BRANO DI PARTENZA:

________________________________________

Una citazione di Kennedy, forse, mentre si decompongono i corpi di 14 bambini affogati. I giornalisti provano a dire cose come “quei poveracci, la guerra, la fame”; lui, con gesto categorico della mano, azzera le chiacchiere con queste testuali parole: “Vabbè: guerra, fame… le potrei indicare le nazionalità di maggiore arrivo (sic) di queste persone, che non sono riferite all’evento di cui stiamo parlando, e non sempre si tratta di venire da luoghi dove ci sono guerre e cose”.
Allora: subito dopo una tragedia che lo ha fatto molto arrabbiare perché i morti non hanno fatto abbastanza per il riscatto del loro Paese (o del nostro, vai a capire), il ministro allarga il discorso al fenomeno migratorio per accusare non questi morti, ma altri passati o futuri, di partire senza valide motivazioni, ma per puro capriccio.
Aggiunge: “L’unica cosa vera che va detta: non devono partire! Poi le possibilità, salvare, non salvare… Se noi non lanciamo al mondo questo messaggio che è etico prima di tutto: non bisogna partire, non bisogna esporre donne e bambini alle condizioni di pericolo”.

________________________________________

MATERIALE FORNITO:
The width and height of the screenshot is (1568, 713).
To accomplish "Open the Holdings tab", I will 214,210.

________________________________________

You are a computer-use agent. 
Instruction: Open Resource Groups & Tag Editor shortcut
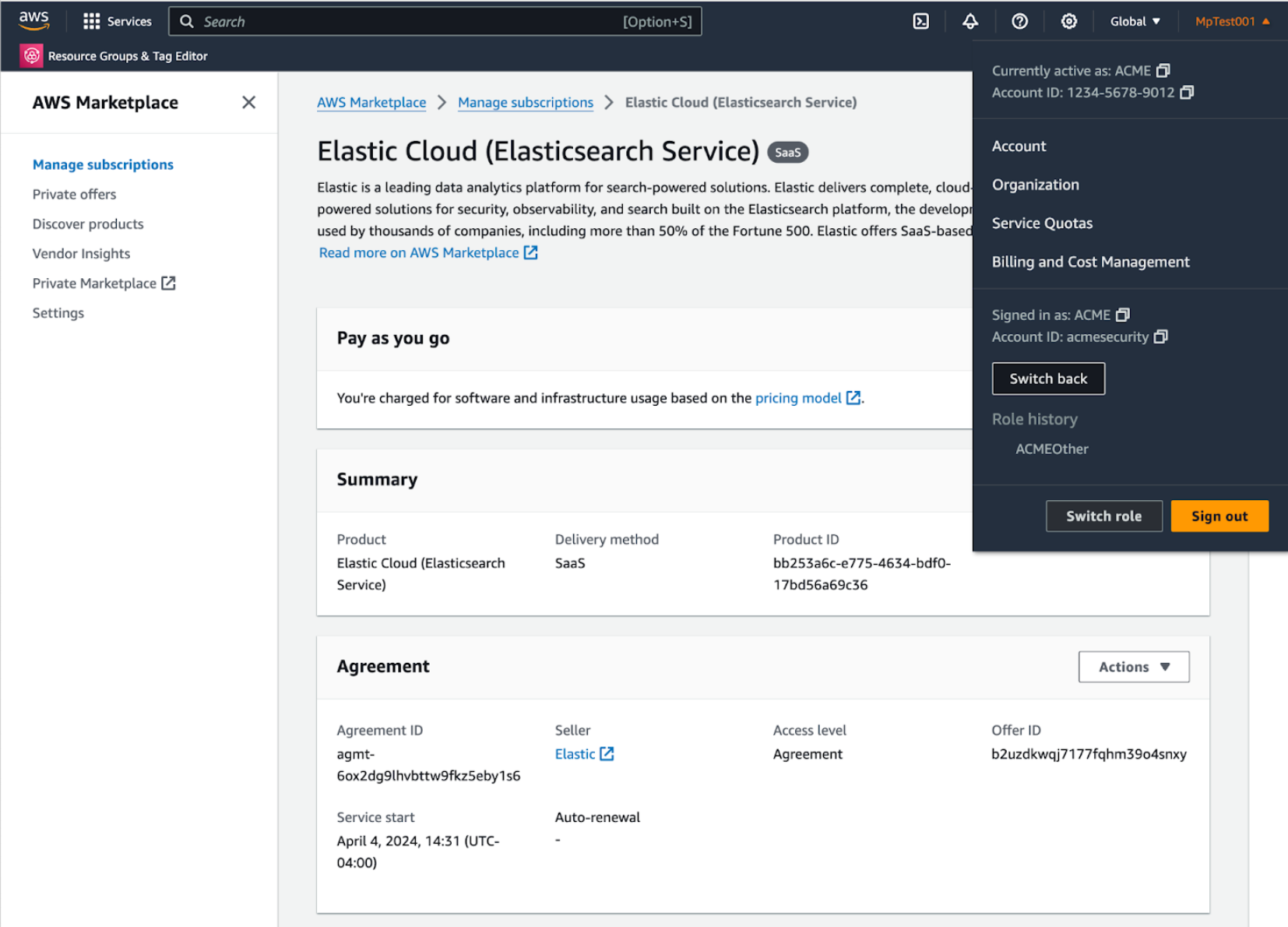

________________________________________

COSA FARE:
Ricopia per intero, senza cambiare nulla, il brano sulle parole del ministro dopo la morte dei 14 bambini affogati.

LA TUA RISPOSTA:
Una citazione di Kennedy, forse, mentre si decompongono i corpi di 14 bambini affogati. I giornalisti provano a dire cose come “quei poveracci, la guerra, la fame”; lui, con gesto categorico della mano, azzera le chiacchiere con queste testuali parole: “Vabbè: guerra, fame… le potrei indicare le nazionalità di maggiore arrivo (sic) di queste persone, che non sono riferite all’evento di cui stiamo parlando, e non sempre si tratta di venire da luoghi dove ci sono guerre e cose”.
Allora: subito dopo una tragedia che lo ha fatto molto arrabbiare perché i morti non hanno fatto abbastanza per il riscatto del loro Paese (o del nostro, vai a capire), il ministro allarga il discorso al fenomeno migratorio per accusare non questi morti, ma altri passati o futuri, di partire senza valide motivazioni, ma per puro capriccio.
Aggiunge: “L’unica cosa vera che va detta: non devono partire! Poi le possibilità, salvare, non salvare… Se noi non lanciamo al mondo questo messaggio che è etico prima di tutto: non bisogna partire, non bisogna esporre donne e bambini alle condizioni di pericolo”.